Is Your SSD Reliable? Storage Study Examines Failure Rates For Thousands Of Drives
As with most storage mediums, the life of a solid state drive (SSD) can be really long, disappointingly short, or somewhere in between. That's not exactly helpful info. So how reliable are SSDs really? That, dear reader, is a loaded question. Fortunately, the folks at Backblaze, a cloud backup provider that employs both mechanical hard disk drive (HDD) and SSD storage in its pods, continues to release reliability reports that compare and highlight failure rates on thousands of drives.
Backblaze began adding SSDs to its arsenal the fourth quarter of 2018. By the end of 2021, it was hosting 2,200 SSDs. That number grew to 2,558 SSDs by the end of 2022, and as of June 30, 2023, the cloud backup firm is using 3,144 SSDs in its storage servers.
"In this environment, the drives do much more than boot the storage servers. They also store log files and temporary files produced by the storage server. Each day a boot drive will read, write, and delete files depending on the activity of the storage server itself," Backblaze explains.

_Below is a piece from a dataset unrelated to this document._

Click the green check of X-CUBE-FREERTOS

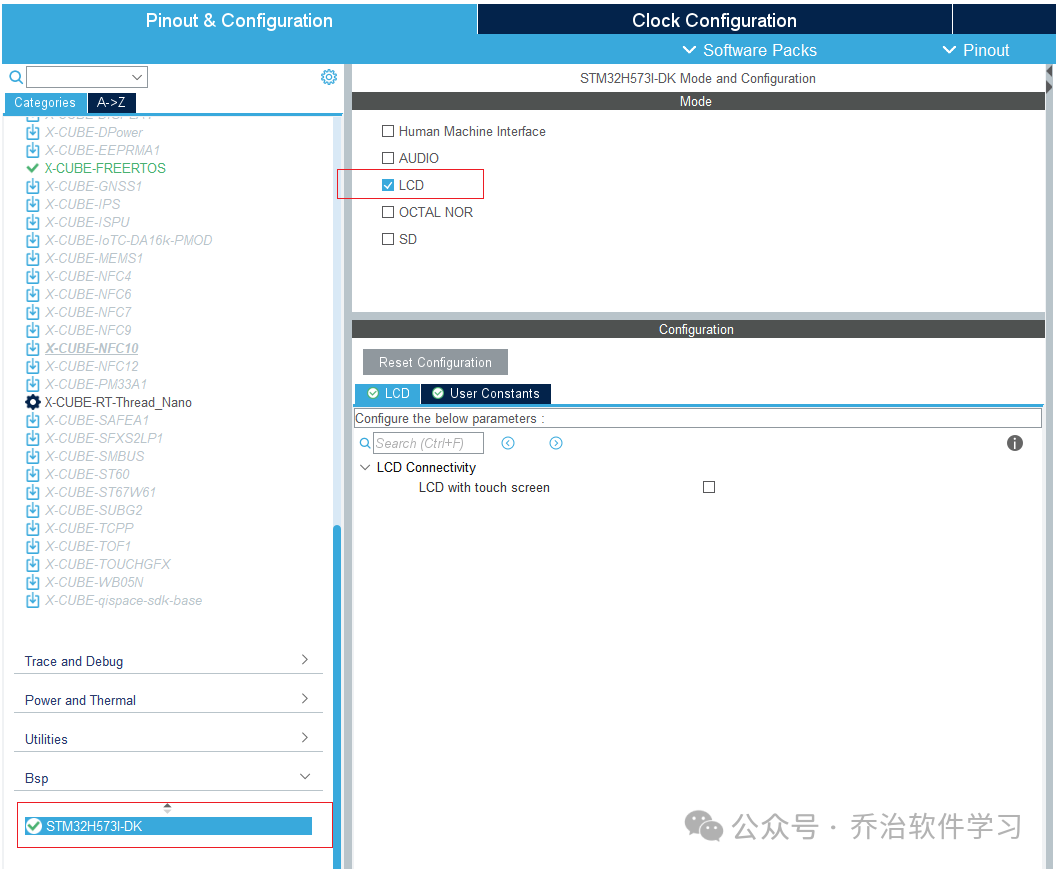[x=32, y=168]
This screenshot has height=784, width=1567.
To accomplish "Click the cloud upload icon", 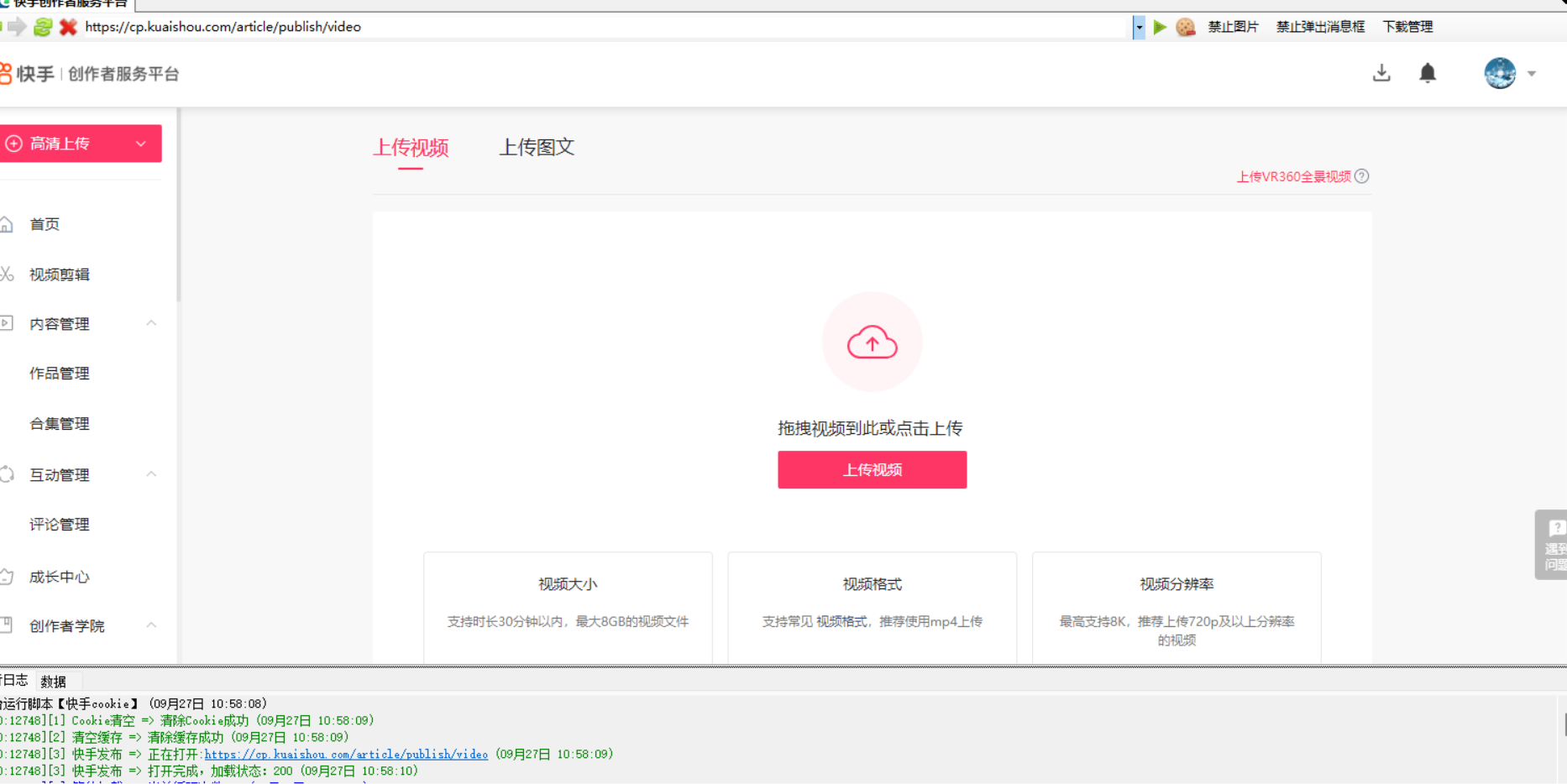I will pos(872,342).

Drive stats and trends become more meaningful over time, as they're less skewed by outliers. This is important to consider because if looking at the data without any kind of lens, an 829.55% annualized failure rate (AFR) for Seagate's 240GB SSDSCKKB240GZR appears rather damning. But the devil is in the details.
There were just two of those drive models at the beginning of the year, one of which failed shortly after it was installed. The other drive is still running and thus has a 0% AFR.
"Which AFR is useful? In this case neither, we just don’t have enough data to get decent results. For any given drive model, we like to see at least 100 drives and 10,000 drive days in a given quarter as a minimum before we begin to consider the calculated AFR to be 'reasonable'," Backblaze states.
The data is still included for the sake of completeness and if you're wanting to dive into the numbers, by all means, that's why these frequent audits exist. But in terms of meaningful analysis, arguably the most useful is a bathtub curve that Backblaze put together.
Previously, Backblaze graphed its HDD failure over time to see how they fit to the classic bathtub curve used in reliability engineering. Here's how SSDs compare in the still-early going...
"While the actual curve (blue line) produced by the SSD failures over each quarter is a bit 'lumpy', the trend line (second order polynomial) does have a definite bathtub curve look to it," Backblaze says. "The trend line is about a 70% match to the data, so we can’t be too confident of the curve at this point, but for the limited amount of data we have, it is surprising to see how the occurrences of SSD failures are on a path to conform to the tried-and-true bathtub curve."
There's really no substitute for time and so we could see failure trends change as more SSDs come into the mix, and existing ones rack up more days, weeks, months, and years of service. Whether SSDs take a prolonged dip on the bath curve remains to be seen.
Regardless of what you take away from storage audit, we can't stress enough that you should frequently back up your data, especially the more important bits (precious family photos and videos, work projects, and so forth). Multiple backups is the best way to go, including at least one offsite backup, be it a portable drive stored at relative's house (or safe deposit box) or in the cloud.